* **Your task**
Out of the material that follows, write out exactly the lines from the line with "You are a GUI" to the line with "Image resolution: width=836", both ends included, and no others.

* **Excerpted data**
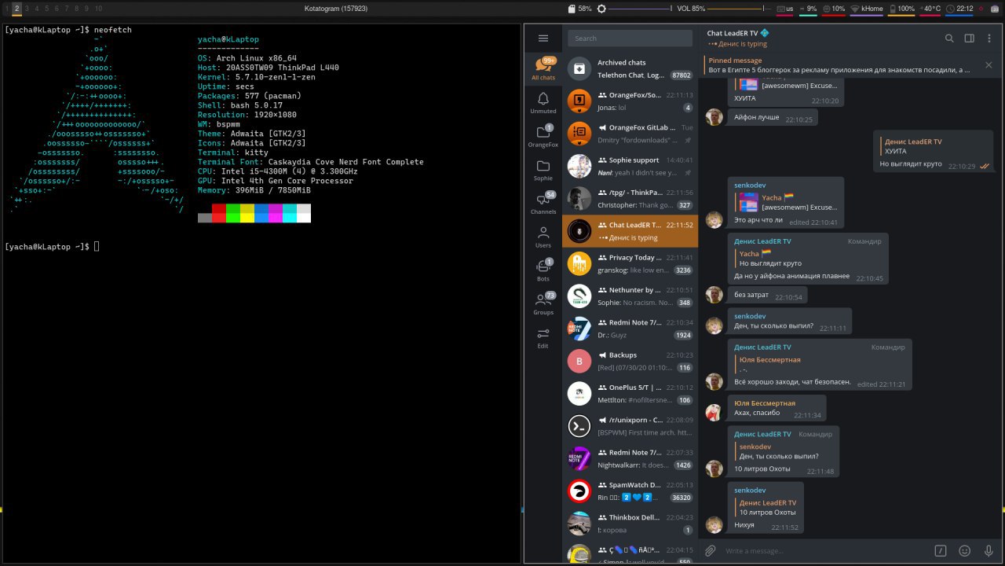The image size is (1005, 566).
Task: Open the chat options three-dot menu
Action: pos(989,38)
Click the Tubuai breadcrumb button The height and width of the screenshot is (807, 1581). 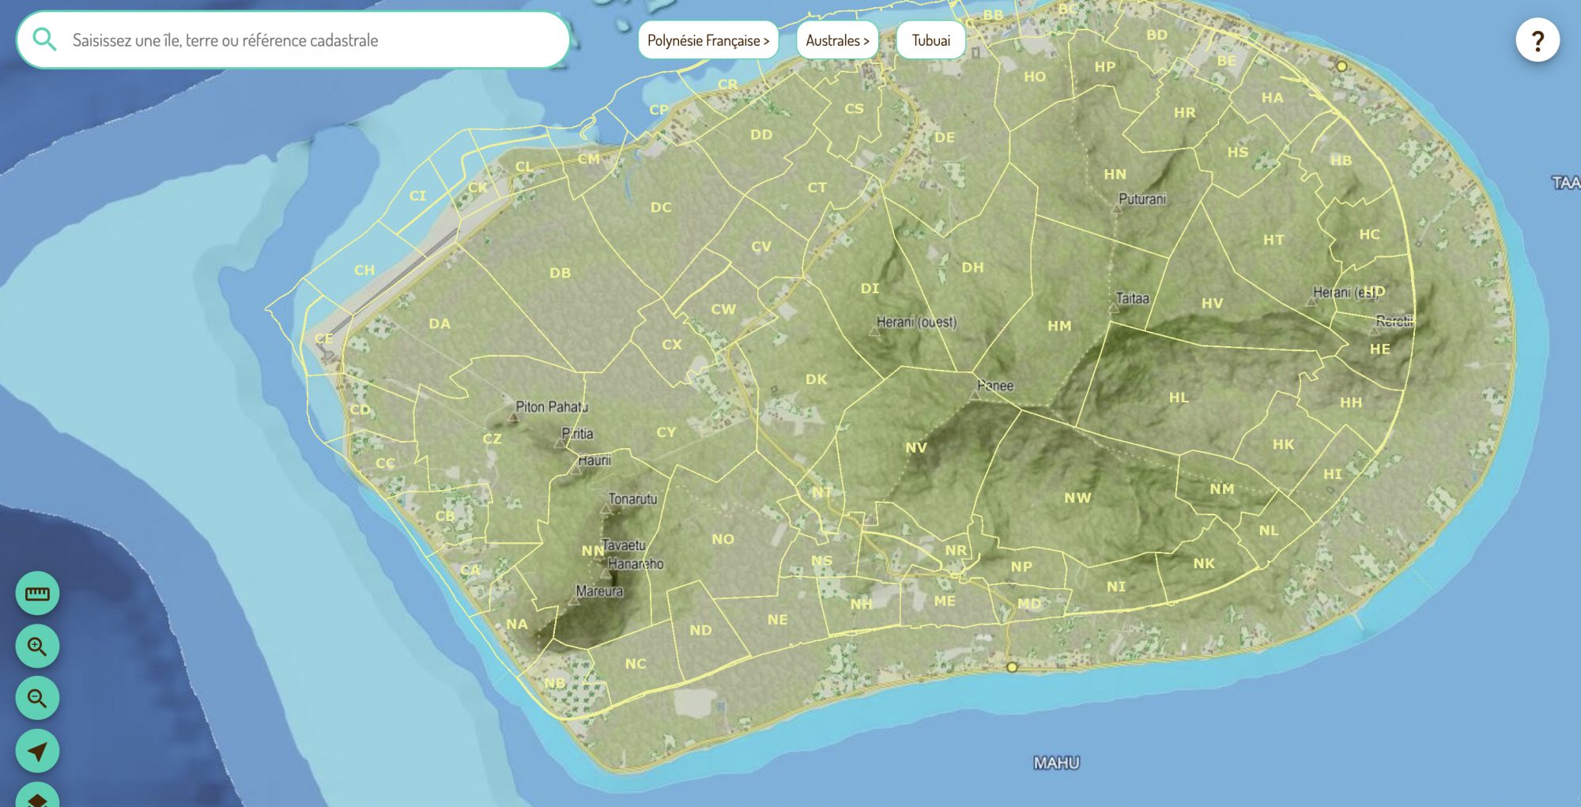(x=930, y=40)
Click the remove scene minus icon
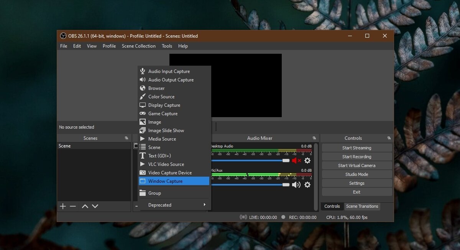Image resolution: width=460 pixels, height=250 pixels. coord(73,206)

--

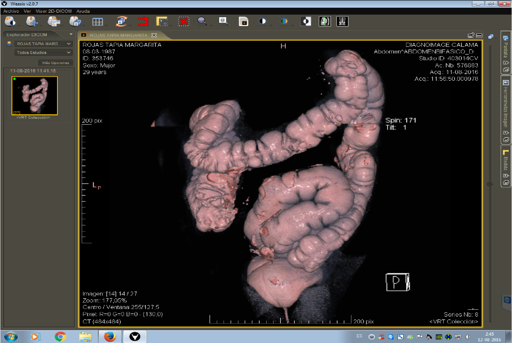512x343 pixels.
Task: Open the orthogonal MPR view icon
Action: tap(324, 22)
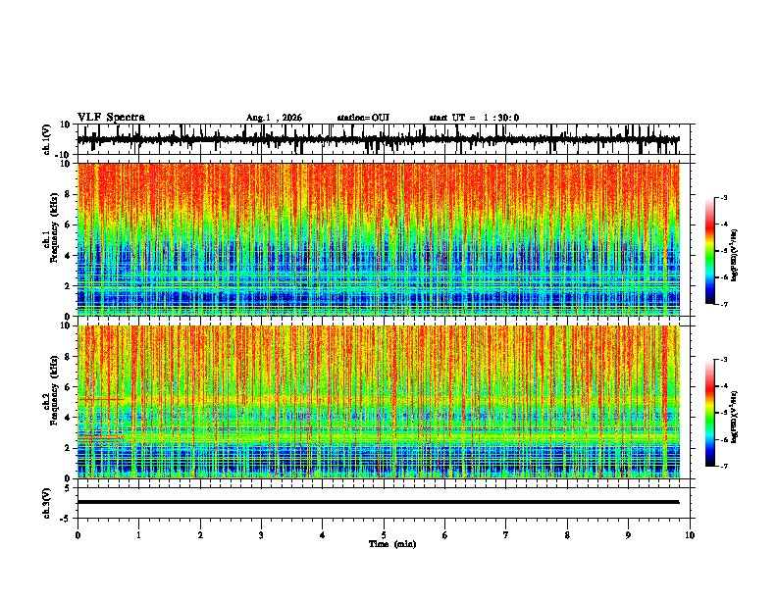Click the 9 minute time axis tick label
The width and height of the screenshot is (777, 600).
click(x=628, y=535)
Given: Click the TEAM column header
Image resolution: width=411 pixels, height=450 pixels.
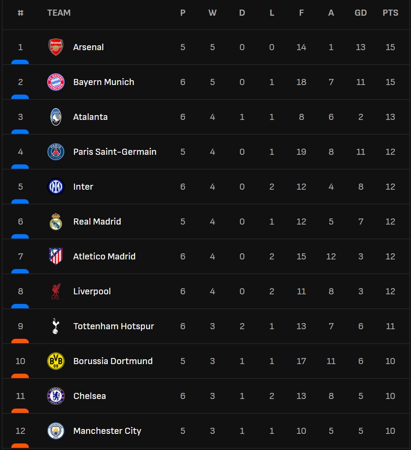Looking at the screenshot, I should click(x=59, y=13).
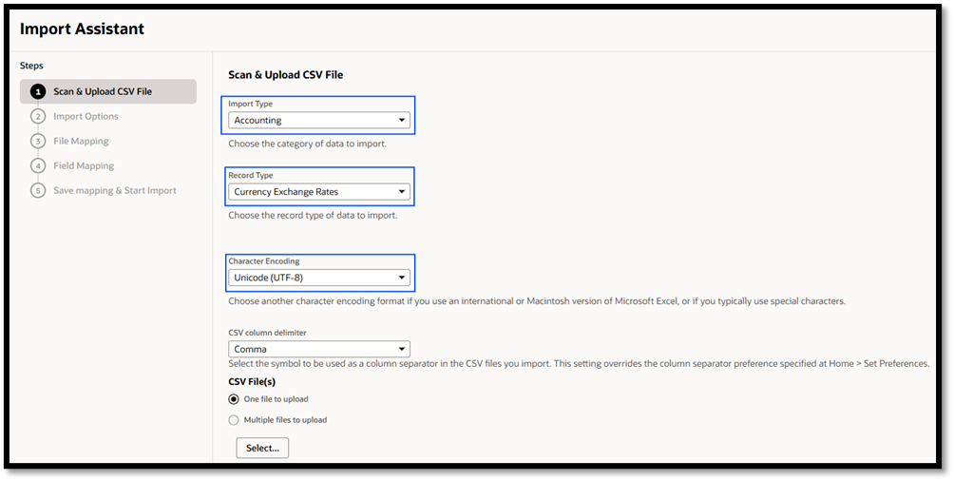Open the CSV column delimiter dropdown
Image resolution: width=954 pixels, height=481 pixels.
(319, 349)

--

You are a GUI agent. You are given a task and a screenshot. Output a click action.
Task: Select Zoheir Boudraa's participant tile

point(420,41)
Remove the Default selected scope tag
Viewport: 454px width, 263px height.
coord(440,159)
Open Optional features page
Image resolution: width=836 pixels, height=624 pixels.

* **Exercise solution**
You are a GUI agent. You are given a task and a screenshot. Output a click action.
Task: Select Zoheir Boudraa's participant tile

point(420,41)
Remove the Default selected scope tag
Viewport: 454px width, 263px height.
coord(440,159)
Open Optional features page
Image resolution: width=836 pixels, height=624 pixels.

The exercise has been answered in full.